=== TO DO ===
All lines of the entries with "Links" in them must be listed.

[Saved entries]
- - - - - - -

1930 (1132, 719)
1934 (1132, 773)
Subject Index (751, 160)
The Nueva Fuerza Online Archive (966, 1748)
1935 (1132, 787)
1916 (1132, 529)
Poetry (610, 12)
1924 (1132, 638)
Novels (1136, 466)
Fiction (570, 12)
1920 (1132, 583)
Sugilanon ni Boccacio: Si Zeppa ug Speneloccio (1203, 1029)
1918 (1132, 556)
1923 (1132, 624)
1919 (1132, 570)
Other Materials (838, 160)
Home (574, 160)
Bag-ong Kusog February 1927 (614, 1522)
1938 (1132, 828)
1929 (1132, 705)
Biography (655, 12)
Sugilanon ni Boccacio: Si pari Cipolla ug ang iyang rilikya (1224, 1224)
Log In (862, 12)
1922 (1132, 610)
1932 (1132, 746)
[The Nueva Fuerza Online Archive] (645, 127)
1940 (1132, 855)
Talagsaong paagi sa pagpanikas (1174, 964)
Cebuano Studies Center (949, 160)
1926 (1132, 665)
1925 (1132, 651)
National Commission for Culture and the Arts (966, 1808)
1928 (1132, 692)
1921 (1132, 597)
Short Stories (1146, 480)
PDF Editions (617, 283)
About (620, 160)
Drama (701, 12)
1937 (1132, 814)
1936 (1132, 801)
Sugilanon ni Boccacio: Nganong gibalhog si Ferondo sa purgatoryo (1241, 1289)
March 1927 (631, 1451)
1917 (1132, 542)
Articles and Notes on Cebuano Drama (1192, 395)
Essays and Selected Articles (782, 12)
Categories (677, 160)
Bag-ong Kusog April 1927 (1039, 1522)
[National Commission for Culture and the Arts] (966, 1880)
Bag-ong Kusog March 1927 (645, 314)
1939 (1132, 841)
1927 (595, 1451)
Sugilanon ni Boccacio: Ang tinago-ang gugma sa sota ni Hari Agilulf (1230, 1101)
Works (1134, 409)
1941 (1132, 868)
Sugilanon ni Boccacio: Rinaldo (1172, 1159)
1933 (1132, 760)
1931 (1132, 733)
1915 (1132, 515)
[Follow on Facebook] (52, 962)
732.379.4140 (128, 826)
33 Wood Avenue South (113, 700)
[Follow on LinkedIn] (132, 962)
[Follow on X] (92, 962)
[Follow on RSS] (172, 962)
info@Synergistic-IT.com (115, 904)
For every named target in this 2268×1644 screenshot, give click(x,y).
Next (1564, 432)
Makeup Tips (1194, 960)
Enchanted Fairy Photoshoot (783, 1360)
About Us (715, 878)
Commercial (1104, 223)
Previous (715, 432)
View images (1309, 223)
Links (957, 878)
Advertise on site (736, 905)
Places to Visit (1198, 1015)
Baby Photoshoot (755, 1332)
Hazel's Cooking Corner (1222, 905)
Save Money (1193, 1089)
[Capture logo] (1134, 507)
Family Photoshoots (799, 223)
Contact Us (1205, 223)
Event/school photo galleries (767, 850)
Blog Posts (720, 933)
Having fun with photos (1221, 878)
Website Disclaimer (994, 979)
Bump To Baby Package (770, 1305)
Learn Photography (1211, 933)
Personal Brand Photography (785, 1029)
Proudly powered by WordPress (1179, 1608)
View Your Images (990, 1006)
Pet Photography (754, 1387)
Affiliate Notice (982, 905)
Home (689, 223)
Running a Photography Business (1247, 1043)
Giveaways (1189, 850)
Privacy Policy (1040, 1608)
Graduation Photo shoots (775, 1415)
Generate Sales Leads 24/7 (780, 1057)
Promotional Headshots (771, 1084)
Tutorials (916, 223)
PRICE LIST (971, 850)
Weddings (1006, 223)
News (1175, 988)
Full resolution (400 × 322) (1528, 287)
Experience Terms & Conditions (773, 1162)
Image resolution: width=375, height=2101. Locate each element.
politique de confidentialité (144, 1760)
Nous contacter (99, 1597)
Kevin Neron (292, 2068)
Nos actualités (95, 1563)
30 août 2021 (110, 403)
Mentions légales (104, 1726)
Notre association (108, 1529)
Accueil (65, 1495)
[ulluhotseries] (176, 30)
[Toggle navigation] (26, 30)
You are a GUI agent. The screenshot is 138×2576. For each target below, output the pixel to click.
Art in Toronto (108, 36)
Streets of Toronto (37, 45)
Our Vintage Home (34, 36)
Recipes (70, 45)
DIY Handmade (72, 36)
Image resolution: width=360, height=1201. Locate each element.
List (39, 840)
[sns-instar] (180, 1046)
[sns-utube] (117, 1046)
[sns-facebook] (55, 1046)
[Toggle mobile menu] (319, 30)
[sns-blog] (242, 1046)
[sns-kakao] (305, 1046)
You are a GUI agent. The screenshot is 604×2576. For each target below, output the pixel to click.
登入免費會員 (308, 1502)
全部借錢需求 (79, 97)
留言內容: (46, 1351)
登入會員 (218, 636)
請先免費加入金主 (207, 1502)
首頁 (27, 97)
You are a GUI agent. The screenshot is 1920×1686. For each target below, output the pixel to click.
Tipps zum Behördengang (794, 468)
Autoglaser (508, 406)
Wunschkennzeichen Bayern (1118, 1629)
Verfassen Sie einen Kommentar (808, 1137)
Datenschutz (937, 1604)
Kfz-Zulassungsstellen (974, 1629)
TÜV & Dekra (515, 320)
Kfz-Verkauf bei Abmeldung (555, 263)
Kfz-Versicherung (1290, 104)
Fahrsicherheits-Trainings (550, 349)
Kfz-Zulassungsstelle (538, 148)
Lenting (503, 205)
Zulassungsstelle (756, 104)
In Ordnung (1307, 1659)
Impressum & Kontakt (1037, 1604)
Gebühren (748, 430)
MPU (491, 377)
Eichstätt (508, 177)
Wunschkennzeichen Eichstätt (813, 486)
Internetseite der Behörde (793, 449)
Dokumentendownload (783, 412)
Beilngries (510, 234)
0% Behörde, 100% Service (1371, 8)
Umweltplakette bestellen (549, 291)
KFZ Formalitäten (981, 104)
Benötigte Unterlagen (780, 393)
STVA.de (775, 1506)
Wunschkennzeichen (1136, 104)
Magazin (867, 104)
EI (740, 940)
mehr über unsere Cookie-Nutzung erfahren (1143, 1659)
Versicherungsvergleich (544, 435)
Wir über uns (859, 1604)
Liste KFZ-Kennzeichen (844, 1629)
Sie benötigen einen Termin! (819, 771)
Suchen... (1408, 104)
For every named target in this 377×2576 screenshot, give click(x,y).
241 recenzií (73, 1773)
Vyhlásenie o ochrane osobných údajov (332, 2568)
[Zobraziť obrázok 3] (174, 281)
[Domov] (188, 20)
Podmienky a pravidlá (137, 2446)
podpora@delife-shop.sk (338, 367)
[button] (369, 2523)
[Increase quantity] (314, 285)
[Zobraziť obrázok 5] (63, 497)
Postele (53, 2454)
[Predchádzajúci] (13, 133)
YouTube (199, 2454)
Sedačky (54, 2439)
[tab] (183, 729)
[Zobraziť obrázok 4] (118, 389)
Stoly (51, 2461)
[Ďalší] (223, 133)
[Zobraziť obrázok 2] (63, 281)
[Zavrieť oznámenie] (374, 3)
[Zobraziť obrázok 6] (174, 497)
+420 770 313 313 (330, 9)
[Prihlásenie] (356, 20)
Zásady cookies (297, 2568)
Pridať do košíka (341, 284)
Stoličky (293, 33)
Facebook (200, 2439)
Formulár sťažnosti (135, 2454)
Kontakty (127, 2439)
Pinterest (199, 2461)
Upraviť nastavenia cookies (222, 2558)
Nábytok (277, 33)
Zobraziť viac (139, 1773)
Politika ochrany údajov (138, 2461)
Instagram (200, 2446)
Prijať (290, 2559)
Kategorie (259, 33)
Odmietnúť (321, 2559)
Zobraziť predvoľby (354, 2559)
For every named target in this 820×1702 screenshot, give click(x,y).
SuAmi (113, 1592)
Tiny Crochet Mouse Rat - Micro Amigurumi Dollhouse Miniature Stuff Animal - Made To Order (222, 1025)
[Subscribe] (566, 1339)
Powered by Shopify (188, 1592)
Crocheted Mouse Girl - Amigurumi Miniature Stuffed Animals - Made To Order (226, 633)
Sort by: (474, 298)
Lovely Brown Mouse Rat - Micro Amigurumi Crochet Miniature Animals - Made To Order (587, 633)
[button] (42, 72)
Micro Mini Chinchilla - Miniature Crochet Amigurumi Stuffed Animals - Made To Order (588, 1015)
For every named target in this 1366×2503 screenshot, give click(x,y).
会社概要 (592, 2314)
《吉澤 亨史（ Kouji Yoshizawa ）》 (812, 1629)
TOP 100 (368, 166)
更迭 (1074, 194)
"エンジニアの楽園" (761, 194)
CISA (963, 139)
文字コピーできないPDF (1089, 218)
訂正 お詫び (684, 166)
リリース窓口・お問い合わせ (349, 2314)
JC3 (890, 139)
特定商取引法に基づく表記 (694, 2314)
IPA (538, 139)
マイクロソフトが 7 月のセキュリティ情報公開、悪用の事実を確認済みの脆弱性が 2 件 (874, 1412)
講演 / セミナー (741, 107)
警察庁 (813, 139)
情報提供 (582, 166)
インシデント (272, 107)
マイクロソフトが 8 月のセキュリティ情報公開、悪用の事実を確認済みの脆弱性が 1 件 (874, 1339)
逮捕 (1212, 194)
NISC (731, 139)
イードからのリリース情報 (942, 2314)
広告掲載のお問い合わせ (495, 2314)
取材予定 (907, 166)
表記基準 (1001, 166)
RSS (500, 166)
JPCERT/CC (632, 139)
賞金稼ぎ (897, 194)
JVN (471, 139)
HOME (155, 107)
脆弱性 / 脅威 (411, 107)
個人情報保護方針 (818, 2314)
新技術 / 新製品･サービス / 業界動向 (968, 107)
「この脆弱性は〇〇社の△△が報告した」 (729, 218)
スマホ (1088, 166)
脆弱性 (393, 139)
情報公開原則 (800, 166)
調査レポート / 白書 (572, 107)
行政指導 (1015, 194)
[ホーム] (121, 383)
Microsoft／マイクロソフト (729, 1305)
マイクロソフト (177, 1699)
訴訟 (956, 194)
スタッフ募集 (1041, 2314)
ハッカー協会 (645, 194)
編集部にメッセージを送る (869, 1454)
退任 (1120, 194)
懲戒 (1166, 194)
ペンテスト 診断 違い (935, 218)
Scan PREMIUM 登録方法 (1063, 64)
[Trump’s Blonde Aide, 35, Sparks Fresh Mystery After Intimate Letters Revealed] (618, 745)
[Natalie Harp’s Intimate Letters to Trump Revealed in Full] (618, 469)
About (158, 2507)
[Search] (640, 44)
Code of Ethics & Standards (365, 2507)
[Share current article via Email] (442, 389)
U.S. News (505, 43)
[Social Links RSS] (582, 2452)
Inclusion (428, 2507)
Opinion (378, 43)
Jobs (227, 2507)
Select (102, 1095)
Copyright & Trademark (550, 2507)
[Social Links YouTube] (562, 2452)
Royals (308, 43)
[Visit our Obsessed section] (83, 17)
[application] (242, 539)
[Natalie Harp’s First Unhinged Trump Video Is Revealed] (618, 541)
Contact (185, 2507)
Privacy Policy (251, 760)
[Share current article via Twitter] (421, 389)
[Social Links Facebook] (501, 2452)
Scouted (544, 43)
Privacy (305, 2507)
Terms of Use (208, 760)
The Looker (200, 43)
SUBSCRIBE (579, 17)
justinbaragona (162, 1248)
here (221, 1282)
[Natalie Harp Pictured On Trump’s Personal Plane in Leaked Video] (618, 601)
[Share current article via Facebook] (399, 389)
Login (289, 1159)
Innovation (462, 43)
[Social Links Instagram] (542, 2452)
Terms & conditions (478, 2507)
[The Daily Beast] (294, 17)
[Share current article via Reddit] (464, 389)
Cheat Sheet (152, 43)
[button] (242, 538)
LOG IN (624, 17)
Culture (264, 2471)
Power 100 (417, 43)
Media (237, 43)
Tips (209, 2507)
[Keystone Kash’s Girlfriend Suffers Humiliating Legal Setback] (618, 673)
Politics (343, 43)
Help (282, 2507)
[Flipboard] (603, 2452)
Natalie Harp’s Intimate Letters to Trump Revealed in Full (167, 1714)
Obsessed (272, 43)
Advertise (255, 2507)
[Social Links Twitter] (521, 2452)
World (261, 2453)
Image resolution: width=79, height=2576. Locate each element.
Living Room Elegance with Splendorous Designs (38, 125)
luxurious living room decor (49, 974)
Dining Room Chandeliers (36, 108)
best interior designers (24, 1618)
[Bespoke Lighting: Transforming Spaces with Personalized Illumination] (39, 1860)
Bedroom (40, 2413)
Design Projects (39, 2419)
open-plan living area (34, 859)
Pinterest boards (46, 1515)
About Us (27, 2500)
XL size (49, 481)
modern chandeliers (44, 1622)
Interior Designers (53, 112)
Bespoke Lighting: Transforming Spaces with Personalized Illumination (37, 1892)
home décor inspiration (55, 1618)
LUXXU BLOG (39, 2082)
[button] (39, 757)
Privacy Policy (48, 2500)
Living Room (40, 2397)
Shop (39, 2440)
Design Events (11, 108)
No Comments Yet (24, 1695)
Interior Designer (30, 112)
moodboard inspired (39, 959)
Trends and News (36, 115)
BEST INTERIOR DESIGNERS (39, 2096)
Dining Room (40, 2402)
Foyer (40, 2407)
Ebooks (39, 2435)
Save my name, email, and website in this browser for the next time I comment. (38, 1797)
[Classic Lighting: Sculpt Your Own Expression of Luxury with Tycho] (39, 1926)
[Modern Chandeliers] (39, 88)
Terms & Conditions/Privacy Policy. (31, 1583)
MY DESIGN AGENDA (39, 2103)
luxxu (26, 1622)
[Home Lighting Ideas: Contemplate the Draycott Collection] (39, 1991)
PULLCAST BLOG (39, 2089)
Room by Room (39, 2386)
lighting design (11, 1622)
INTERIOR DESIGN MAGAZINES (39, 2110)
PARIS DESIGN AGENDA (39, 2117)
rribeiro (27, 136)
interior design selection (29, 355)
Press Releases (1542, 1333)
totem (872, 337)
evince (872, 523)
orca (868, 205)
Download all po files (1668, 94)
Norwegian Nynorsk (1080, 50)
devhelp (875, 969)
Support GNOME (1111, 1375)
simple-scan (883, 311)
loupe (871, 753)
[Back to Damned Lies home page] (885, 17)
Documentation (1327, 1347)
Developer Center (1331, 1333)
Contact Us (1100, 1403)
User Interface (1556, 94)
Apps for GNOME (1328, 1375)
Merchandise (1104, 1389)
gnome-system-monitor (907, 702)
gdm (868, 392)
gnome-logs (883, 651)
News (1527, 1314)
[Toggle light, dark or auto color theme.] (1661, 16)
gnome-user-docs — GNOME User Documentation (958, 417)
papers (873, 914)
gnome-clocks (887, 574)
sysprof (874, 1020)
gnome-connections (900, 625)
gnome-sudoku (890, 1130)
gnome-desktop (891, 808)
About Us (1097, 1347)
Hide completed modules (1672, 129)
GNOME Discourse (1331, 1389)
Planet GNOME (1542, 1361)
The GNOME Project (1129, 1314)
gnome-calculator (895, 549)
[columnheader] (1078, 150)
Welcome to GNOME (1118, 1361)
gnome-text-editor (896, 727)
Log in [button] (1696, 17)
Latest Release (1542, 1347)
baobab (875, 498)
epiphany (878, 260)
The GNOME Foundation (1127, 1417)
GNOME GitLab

- - - - - - -

=== ANSWER ===
Links (957, 878)
[Social Links RSS] (582, 2452)
[Social Links YouTube] (562, 2452)
[Social Links Facebook] (501, 2452)
[Social Links Instagram] (542, 2452)
[Social Links Twitter] (521, 2452)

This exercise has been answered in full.